*** Opening Selected passage ***

Good morning, everyone.
We hope you had a wonderful New Year's and feel as energized as we do heading into the New Year. That may seem naively optimistic to say, but as we're witnessing the state-sanctioned narrative around COVID fall apart, there is hope yet. Dr. Robert Malone's interview with Joe Rogan is a riveting listen that I suggest everyone listen to. Notably, the interview — as well as Rogan's previous conversation with Peter McCullough — has been removed from YouTube. You can still find both interviews on Spotify.
The vaccinators and critics of any line of thinking deviating from "vaccines are the only salve" criticized the conversation for being subject to that all too unscientific means of conveying information known as the spoken word. Clair Lehmann, the editor of Quillette, tweeted, "A lot of podcast listeners don’t seem to understand that if science were conducted orally, we’d still be living in the dark ages." Scott Adams, the man famous for educating the American public on the perils of cognitive dissonance in 2016, tweeted, "Stop watching long interviews that involve one non-expert talking to one expert. That's a guarantee you will be misinformed." What both vaccinators seemed to miss was that the most valuable information from the interview was not scientific, but political.
The enlightening part of the Rogan interview with Dr. Malone is the inside baseball Malone reveals to the audience as he contrasts the typical process for approving a vaccine to the present Covid vaccines. Aside from a veritable laundry list of incompetence and conflicts of interest permeating the various agencies and companies that played a role in the vaccine rollout is the salient fact that the withholding of Ivermectin and Hydroxychloroquine from use lead to nearly 500,000 premature deaths.
The reason for this? Dr. Malone refuses to speculate, but it's pretty clear that financial incentives played a huge part. Ivermectin and Hydroxychloroquine have been used globally with great success for decades. As a result, they are cheap and available over the counter. A "special" vaccine baked up in a lab with billions of dollars in grants and subsidies that has the largest customers in the world – national governments — as their client is a far better play. From a financial standpoint. Again, we've said this ad nauseam here and it gets old to say, but if you have any shadow of a doubt about the intentions of these governing bodies in pushing vaccines and censoring and stockpiling other treatments, hopefully, this bit of light will dispel those fantasies. The podcast goes into all of this in great depth.

*** Closing Selected passage ***
*** Opening Data block ***

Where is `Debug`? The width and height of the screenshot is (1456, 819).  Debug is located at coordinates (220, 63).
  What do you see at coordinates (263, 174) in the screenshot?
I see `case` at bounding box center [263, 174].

*** Closing Data block ***

■ Work required
Rewrite the COVID vaccine commentary from "The reason for" up to and including "in great depth.", renaming "national governments" to "federal governments". The listing plays no part in this work.

■ Solution below
The reason for this? Dr. Malone refuses to speculate, but it's pretty clear that financial incentives played a huge part. Ivermectin and Hydroxychloroquine have been used globally with great success for decades. As a result, they are cheap and available over the counter. A "special" vaccine baked up in a lab with billions of dollars in grants and subsidies that has the largest customers in the world – federal governments — as their client is a far better play. From a financial standpoint. Again, we've said this ad nauseam here and it gets old to say, but if you have any shadow of a doubt about the intentions of these governing bodies in pushing vaccines and censoring and stockpiling other treatments, hopefully, this bit of light will dispel those fantasies. The podcast goes into all of this in great depth.